→ **SELECTED EXCERPT**:
● ● ●

Does FP8 quantization hurt inference quality?

No, in practice. FP8 introduces less than 1-2% degradation on standard benchmarks for major LLM families (Llama, Mistral, DeepSeek). For virtually all production conversational AI, summarization, and code generation tasks, the quality difference is imperceptible. FP8 is considered the safe default for inference on H100, H200, and Blackwell GPUs.

When should I use FP4 instead of FP8 for inference?

FP4 is only available on Blackwell GPUs (B200, B300, RTX 5090, RTX PRO 6000). It delivers approximately 1.5-2x the throughput of FP8 on the same hardware depending on workload (memory-bandwidth-bound workloads see closer to 2x; compute-saturated batch jobs typically see 1.5-1.7x), but introduces more quantization error than FP8. Use FP4 when: your model has pre-calibrated FP4 weights (check the nvidia/ namespace on Hugging Face), your task tolerates the quality reduction (conversational AI, creative writing, summarization), and your cost-per-token calculation shows a benefit over H100/H200 FP8 for your specific batch size and model. Always benchmark before committing.

What GPU should I use for real-time LLM serving vs batch inference?

● ● ●

→ **ENTRIES SUPPLIED**:
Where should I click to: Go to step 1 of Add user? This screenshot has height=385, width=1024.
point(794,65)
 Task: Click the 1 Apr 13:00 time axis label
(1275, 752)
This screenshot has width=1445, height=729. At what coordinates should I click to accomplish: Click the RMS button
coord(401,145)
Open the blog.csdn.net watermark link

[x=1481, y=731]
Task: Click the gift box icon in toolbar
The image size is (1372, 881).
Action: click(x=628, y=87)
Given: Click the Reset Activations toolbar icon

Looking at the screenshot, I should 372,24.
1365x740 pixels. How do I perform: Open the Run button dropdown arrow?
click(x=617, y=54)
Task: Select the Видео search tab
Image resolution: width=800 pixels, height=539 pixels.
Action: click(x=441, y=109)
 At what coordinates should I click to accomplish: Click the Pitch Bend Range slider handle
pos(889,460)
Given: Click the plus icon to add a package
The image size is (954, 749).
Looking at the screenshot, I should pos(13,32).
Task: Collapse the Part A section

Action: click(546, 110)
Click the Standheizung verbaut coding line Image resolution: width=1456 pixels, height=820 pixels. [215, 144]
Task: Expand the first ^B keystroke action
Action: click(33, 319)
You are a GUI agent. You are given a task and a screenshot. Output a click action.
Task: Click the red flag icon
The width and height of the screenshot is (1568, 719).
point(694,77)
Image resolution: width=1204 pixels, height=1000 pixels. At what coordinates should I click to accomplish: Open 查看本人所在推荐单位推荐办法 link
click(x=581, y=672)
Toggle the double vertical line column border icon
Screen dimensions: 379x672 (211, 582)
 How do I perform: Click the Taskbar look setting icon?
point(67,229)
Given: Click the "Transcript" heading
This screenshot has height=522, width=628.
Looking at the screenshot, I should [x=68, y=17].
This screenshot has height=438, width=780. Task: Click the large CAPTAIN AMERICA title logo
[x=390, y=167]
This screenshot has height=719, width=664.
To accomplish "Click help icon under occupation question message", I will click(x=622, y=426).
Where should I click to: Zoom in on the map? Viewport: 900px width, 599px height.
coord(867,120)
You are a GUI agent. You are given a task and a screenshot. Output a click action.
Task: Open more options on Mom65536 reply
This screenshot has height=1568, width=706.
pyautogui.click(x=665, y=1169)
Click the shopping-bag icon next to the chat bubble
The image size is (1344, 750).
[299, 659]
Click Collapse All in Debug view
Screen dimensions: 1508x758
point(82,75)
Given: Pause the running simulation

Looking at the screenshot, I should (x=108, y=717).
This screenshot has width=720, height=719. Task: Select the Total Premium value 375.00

● ● ●

→ **ACTIVITY 1**:
According to the quantization FAQ, which GPUs offer FP4?
→ **ACTIVITY 2**:
Continue the quantization FAQ from the point where it stops.

→ **YOUR RESPONSE 1**:
Only Blackwell GPUs: the B200, B300, RTX 5090, and RTX PRO 6000.

→ **YOUR RESPONSE 2**:
Real-time serving (chatbots, copilots) prioritizes latency: time to first token and tokens per second at batch size 1-4. The H100 or H200 win here due to HBM bandwidth. Batch inference (offline processing, embedding pipelines) maximizes throughput and runs at large batch sizes where the GPU is more compute-bound. At high batch sizes, the B200 FP4 delivers the most tokens per dollar. For small-model batch inference, the L40S FP8 is often the most cost-efficient option.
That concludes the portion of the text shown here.